Question

In a charity show tickets numbered consecutively from $101$ through $350$ are placed in a box. What is the probability that a ticket selected at random (blindly) will have a number with a hundredth digit of $2$?
A) $0.40$
B) $0.50$
C) $0.35$
D) $0.20$

Answer 1

Hint:First find the total number of tickets in the box and then find the number of tickets which have 2 at the hundredth place, then find the required probability using the formula of probability, which is given as:
$P(E) = \dfrac{{{\text{Favourable events}}}}{{{\text{Total events}}}}$
Here, favorable event means that when you pick up a ticket and get 2 at the hundredth place and total event means the total number of tickets.

Complete step-by-step answer:
It is given in the problem that show tickets are numbered consecutively, from $101$ through $350$
We have to find the probability that the randomly selected ticket from the box has the number with the hundredth digit $2$.
The total number of tickets in the box is $250$
Now we need to find the probability of selecting a ticket that will have a number with a hundredth digit as $2$. Let “E” be the event that the selected ticket has the hundredth digit as $2$.
So, we need to find the probability of the event E.
First, find the number of digits that have 2 at the hundredth place from $101$ to $350$.
We can notice that 2 at the hundredth is only from the digit $200$ to $299$, so there are $100$ such digits, that have $2$ at the hundredth place.
So, the possibility of occurring in event E is $100$ times.
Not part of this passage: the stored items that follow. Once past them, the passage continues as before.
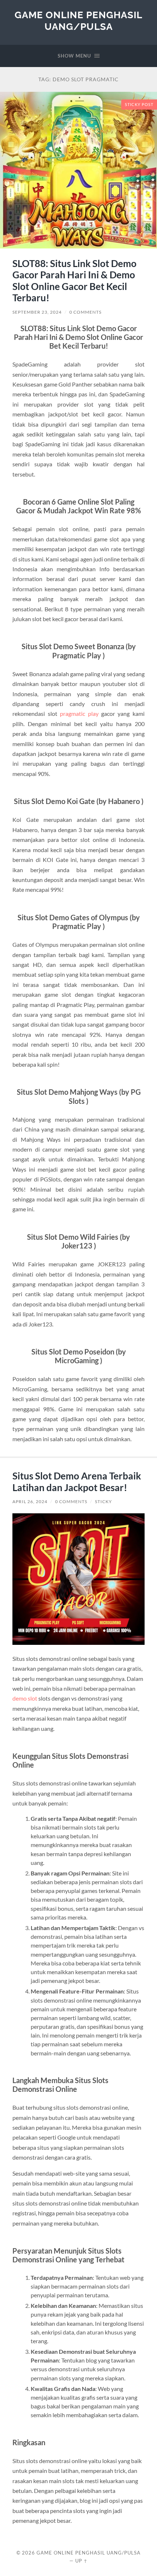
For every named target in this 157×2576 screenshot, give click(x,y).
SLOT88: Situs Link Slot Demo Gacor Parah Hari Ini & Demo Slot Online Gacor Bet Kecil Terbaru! (74, 281)
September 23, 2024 (37, 312)
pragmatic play (79, 713)
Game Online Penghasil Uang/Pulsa (78, 20)
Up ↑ (81, 2561)
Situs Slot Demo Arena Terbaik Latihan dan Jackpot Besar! (76, 1481)
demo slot (24, 1698)
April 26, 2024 (29, 1501)
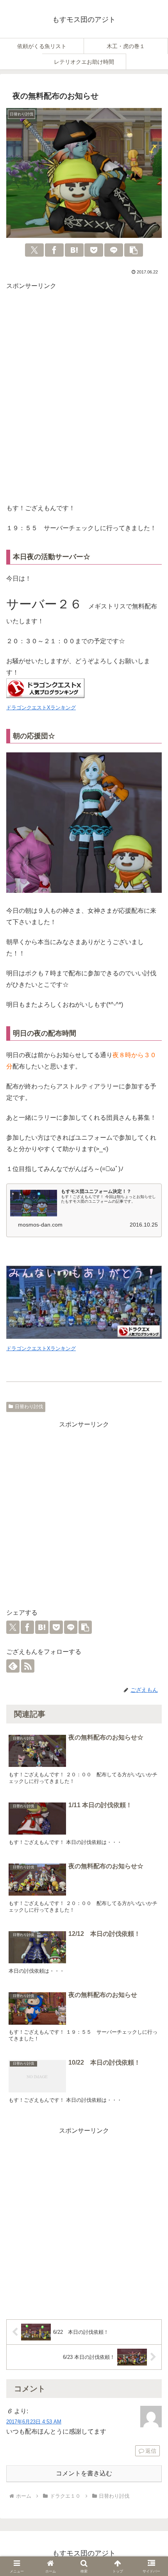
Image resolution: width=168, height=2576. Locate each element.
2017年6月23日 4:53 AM (33, 2422)
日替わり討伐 (29, 1406)
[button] (133, 250)
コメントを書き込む (84, 2473)
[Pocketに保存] (93, 250)
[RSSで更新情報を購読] (27, 1666)
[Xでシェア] (34, 250)
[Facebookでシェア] (54, 250)
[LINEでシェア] (113, 250)
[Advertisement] (84, 399)
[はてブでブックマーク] (74, 250)
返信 (150, 2451)
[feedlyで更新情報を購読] (13, 1666)
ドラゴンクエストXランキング (41, 708)
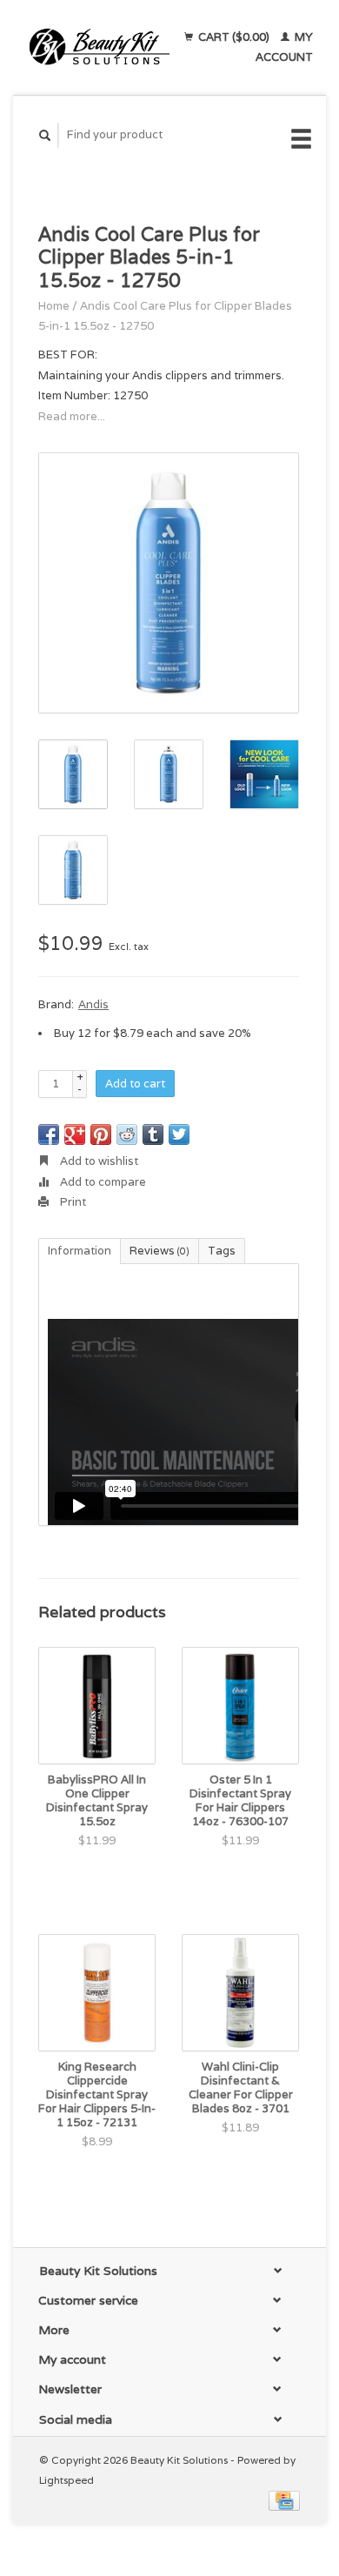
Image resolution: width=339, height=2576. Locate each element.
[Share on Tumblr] (153, 1134)
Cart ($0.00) (234, 37)
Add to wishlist (97, 1161)
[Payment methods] (284, 2499)
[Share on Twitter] (179, 1134)
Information (79, 1250)
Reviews (159, 1250)
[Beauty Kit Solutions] (99, 47)
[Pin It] (100, 1134)
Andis (93, 1004)
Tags (222, 1250)
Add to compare (101, 1181)
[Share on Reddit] (126, 1134)
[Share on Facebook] (48, 1134)
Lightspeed (66, 2479)
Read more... (71, 416)
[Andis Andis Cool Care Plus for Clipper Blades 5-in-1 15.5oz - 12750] (168, 583)
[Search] (45, 135)
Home (54, 305)
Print (71, 1201)
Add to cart (135, 1083)
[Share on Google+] (74, 1134)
So, the probability of happening the event E is given as:
∴ $P(E) = \dfrac{{{\text{Favourable events}}}}{{{\text{Total events}}}}$
Substitute the values of happening events:
$P(E) = \dfrac{{100}}{{250}}$
$P(E) = \dfrac{4}{5} = 0.40$
Therefore, the probability that the randomly selected ticket from the box has the number with the hundredth digit of $2$ is $0.40$.

Note:Since the number of tickets starts from 101 and not from 1 so be careful while calculating the total number of tickets and the numbers that have their hundredth digit as 2.